Young, since 2019 the Curtis B. Hurley Chair in Public Affairs Reporting at the University of Missouri School of Journalism, has received many honors for her work, including three National Press Club Journalism Awards and an Alfred I. duPont-Columbia University Award. Among her book’s valuable details are the frequent references she makes to her reporting techniques and tools, including Freedom of Information Act (FOIA) requests, that journalism students will find valuable, and—because they document the lengths to which government agencies go to delay fulfilling these lawful requests—general readers will find infuriating.
Under FOIA rules, information can be withheld from the public only for specific reasons, Young notes, and avoiding negative publicity is not one of them. But she learns through sources and internal records that the CDC submitted documents that she requested to “public relations risk assessments” through an office tasked with identifying “emerging threats to the agency’s reputation” and implementing strategies “to promote and protect the agency’s brand.” Her sardonic assessment of this public service ethos: “Your tax dollars at work.”
We will probably never know for certain whether the coronavirus that has killed 7 million people originated in a research lab, Young concludes, but that’s partly because of decisions made early in the pandemic to resist investigating the question, not because the possibility of an accidental release of dangerous pathogens is unlikely. “What I had come to learn through more than a decade of reporting on these failures,” she writes, “was that the only thing rare about lab accidents was the public finding out about them.”

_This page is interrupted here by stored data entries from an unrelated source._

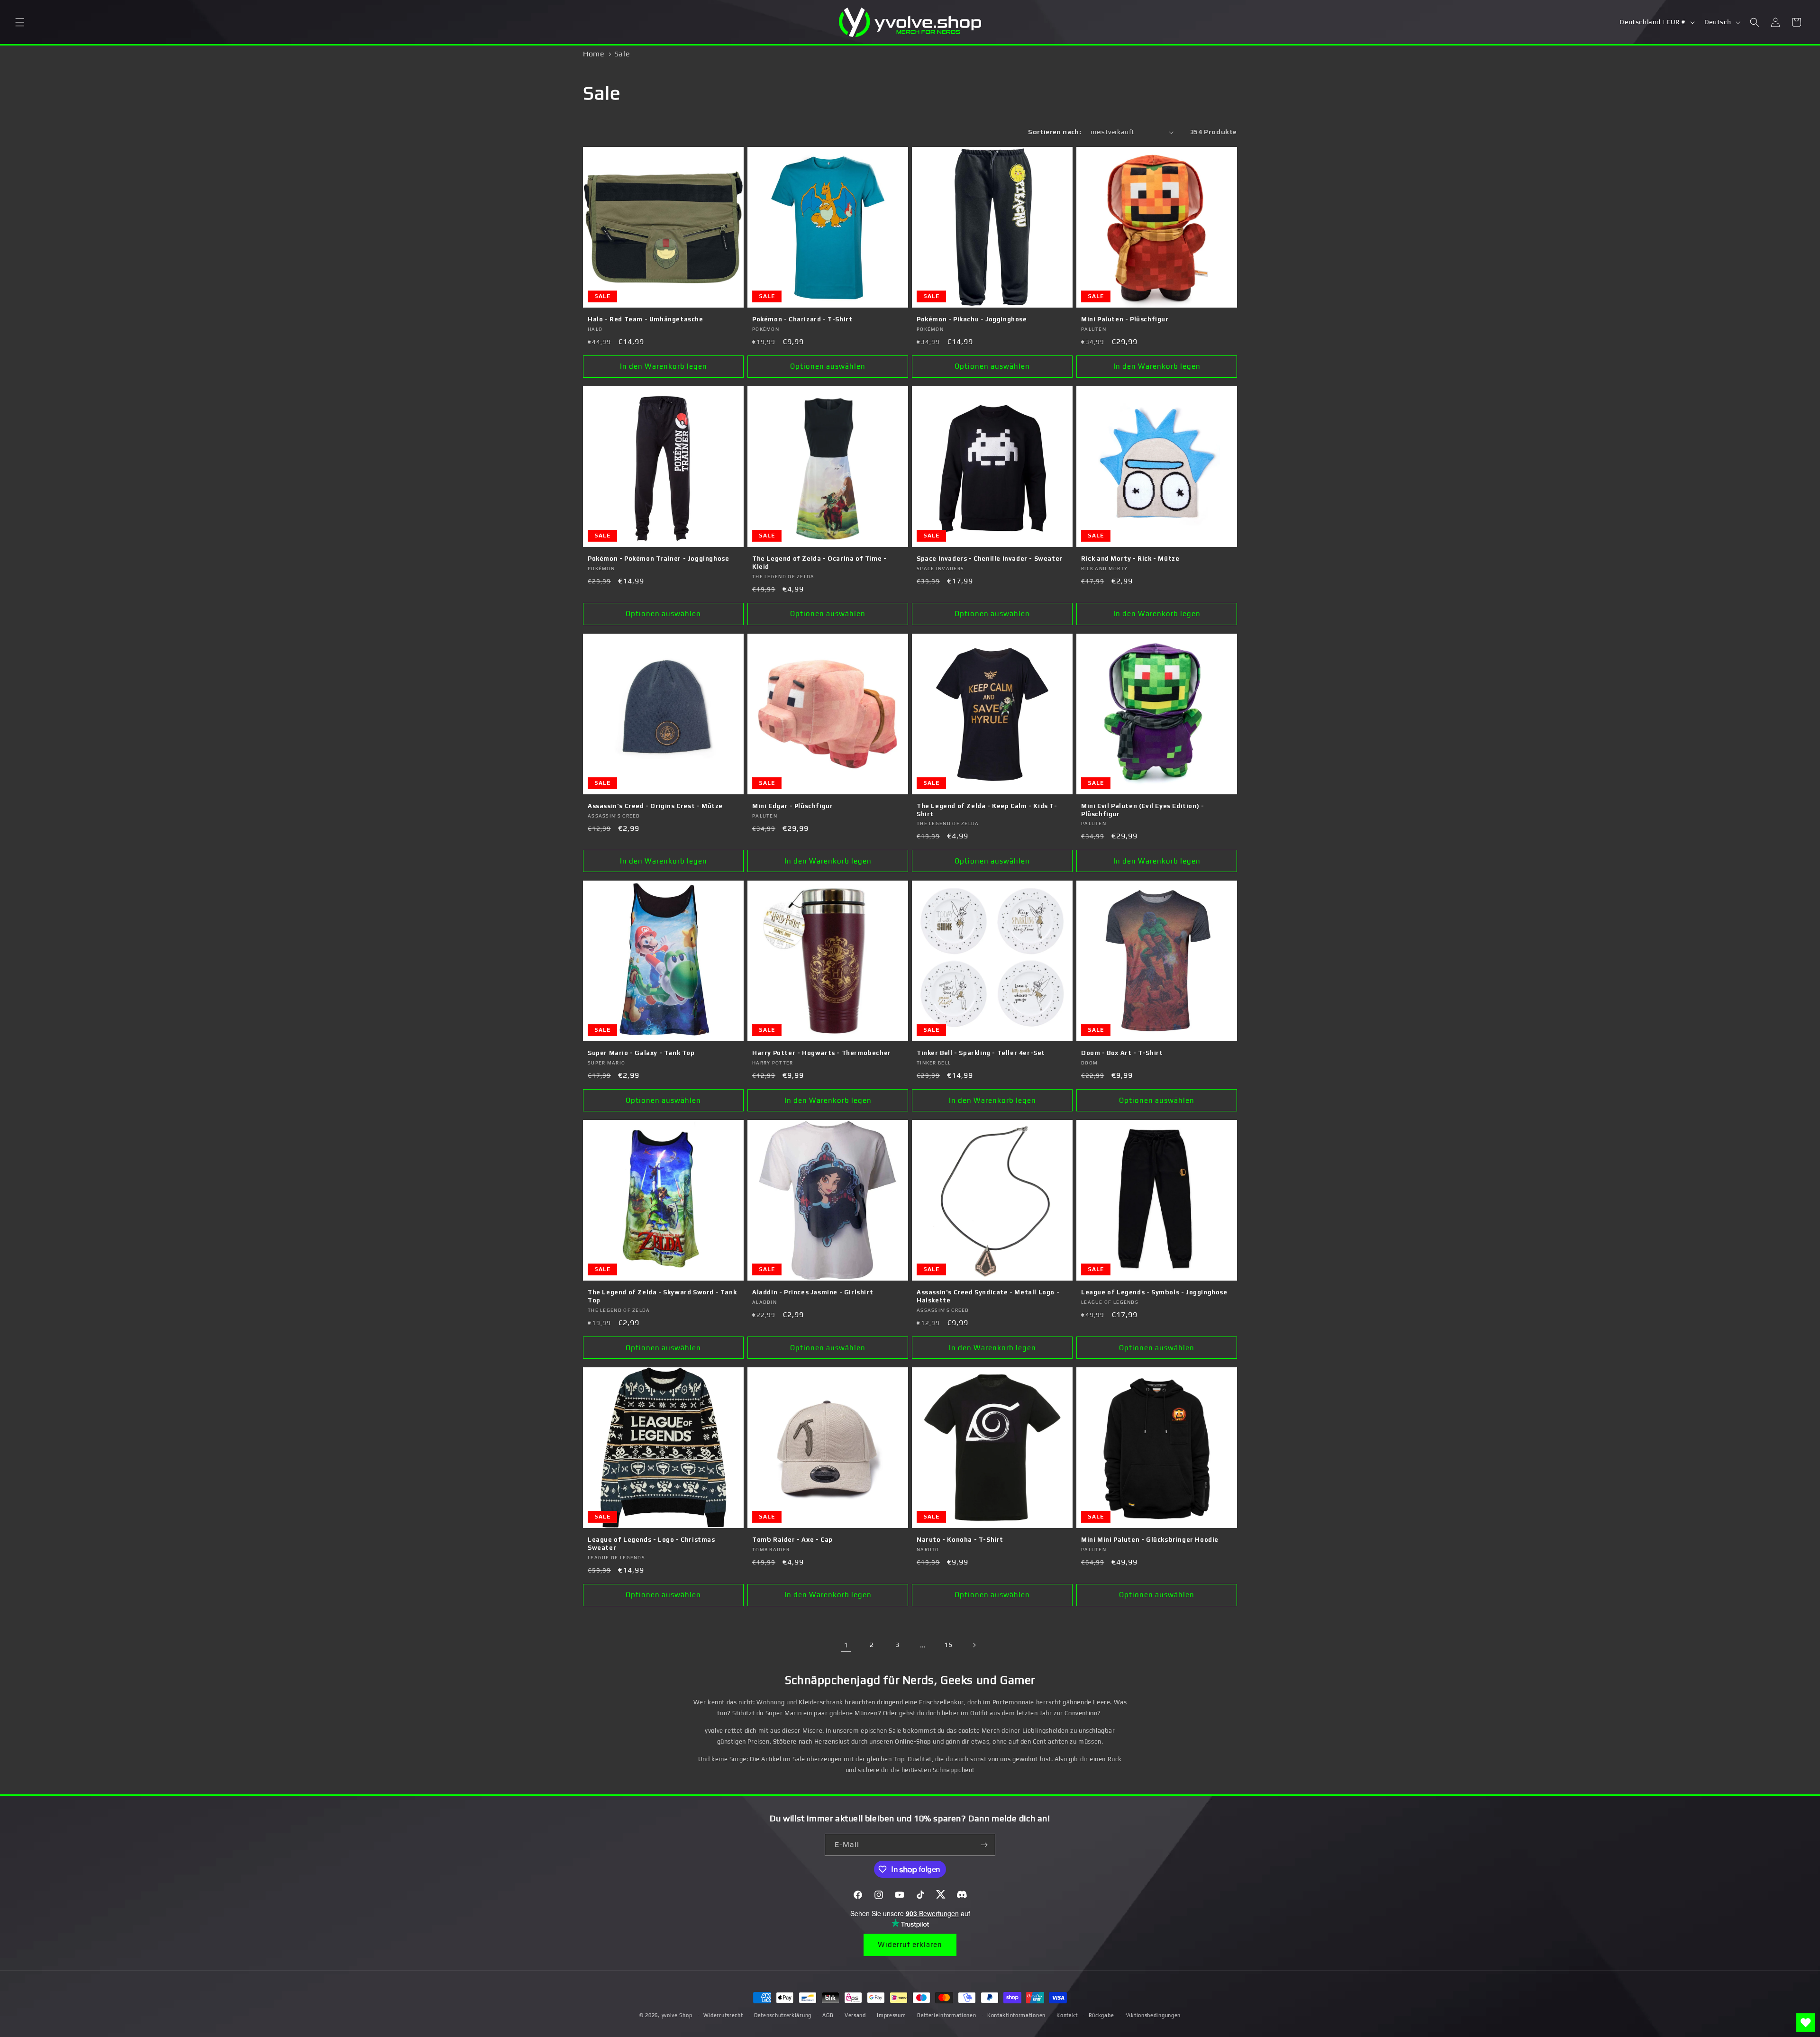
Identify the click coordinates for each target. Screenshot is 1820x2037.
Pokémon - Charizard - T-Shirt (802, 319)
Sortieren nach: (1054, 132)
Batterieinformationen (946, 2015)
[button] (19, 22)
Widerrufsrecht (723, 2015)
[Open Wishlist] (1805, 2022)
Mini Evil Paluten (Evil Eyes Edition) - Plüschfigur (1142, 810)
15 (948, 1644)
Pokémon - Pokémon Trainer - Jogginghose (658, 558)
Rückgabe (1101, 2015)
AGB (827, 2015)
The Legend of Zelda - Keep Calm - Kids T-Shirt (987, 810)
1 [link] (846, 1644)
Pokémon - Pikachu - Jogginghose (972, 319)
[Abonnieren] (984, 1845)
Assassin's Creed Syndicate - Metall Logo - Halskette (988, 1296)
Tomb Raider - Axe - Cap (792, 1539)
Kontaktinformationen (1016, 2015)
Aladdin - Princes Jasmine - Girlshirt (812, 1292)
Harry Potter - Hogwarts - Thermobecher (821, 1052)
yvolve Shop (677, 2015)
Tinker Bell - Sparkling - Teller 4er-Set (981, 1052)
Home (593, 53)
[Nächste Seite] (974, 1645)
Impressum (891, 2015)
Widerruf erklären (910, 1944)
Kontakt (1066, 2015)
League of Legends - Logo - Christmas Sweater (651, 1543)
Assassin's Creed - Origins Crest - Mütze (655, 805)
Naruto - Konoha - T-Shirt (960, 1539)
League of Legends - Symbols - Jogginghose (1154, 1292)
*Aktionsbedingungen (1153, 2015)
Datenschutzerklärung (782, 2015)
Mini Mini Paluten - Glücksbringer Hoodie (1150, 1539)
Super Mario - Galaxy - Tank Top (641, 1052)
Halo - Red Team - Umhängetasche (645, 319)
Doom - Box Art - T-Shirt (1122, 1052)
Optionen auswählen (827, 366)
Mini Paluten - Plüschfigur (1125, 319)
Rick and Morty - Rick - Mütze (1130, 558)
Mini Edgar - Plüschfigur (792, 805)
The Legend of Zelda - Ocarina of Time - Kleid (819, 562)
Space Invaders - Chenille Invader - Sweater (990, 558)
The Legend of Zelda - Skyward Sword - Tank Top (662, 1296)
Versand (855, 2015)
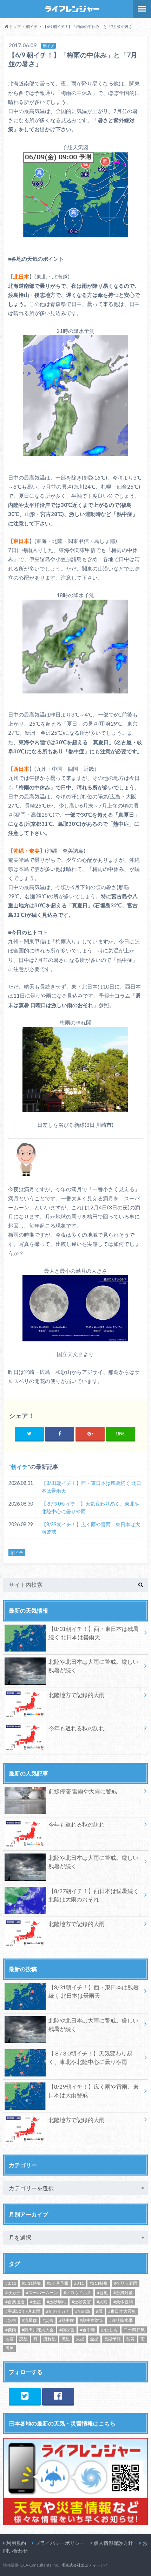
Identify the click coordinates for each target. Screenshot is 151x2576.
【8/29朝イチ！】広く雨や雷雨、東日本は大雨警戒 (90, 1528)
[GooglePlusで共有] (90, 1433)
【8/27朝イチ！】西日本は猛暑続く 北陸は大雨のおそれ (93, 1895)
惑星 (23, 2338)
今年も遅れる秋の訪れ (76, 1728)
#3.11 (10, 2283)
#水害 (10, 2320)
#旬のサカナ (58, 2311)
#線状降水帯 (121, 2320)
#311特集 (99, 2283)
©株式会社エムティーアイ (85, 2565)
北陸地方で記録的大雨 (76, 1694)
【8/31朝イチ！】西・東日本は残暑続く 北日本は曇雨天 (91, 1487)
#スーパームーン (42, 2292)
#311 (79, 2283)
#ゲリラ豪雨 (125, 2283)
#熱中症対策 (91, 2320)
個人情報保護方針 (113, 2543)
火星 (80, 2338)
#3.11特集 (31, 2283)
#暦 (99, 2311)
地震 (9, 2338)
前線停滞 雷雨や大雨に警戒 (82, 1791)
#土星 (35, 2301)
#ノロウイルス (77, 2292)
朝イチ (19, 1466)
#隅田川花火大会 (38, 2329)
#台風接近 (15, 2301)
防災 (130, 2338)
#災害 (47, 2320)
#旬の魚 (82, 2311)
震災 (9, 2348)
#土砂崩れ (56, 2301)
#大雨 (102, 2301)
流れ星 (49, 2338)
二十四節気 (134, 2329)
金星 (94, 2338)
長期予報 (112, 2338)
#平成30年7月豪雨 (22, 2311)
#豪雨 (10, 2329)
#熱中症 (66, 2320)
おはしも (109, 2329)
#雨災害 (66, 2329)
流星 (65, 2338)
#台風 (102, 2292)
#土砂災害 (81, 2301)
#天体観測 (123, 2301)
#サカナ (12, 2292)
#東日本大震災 (122, 2311)
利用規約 (16, 2543)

Biosafety originated in the 1950s with the U.S. decision to develop defensive and offensive weapons of biowarfare. Since President Richard Nixon discontinued the offensive program in 1969, efforts have focused on defending against bioweapon attacks from other countries. Yet, Pandora’s Gamble suggests, the greatest danger loosed on the world by the opening of this particular box of troubles has so far come not from biowarfare, but from the safety lapses of the labs dedicated to neutralizing these threats and the lax oversight of the government agencies tasked with regulating them. Failure to investigate the lab-leak hypothesis as a possible cause of the pandemic was a missed opportunity to strengthen that protection regime, Young argues. Given the high number of near misses and close calls outlined in her book, that could prove to be a costly oversight.
We have met the enemy, her eye-opening history seems to say, and he is us.
Steven Hill is associate editor of Kansas Alumni magazine.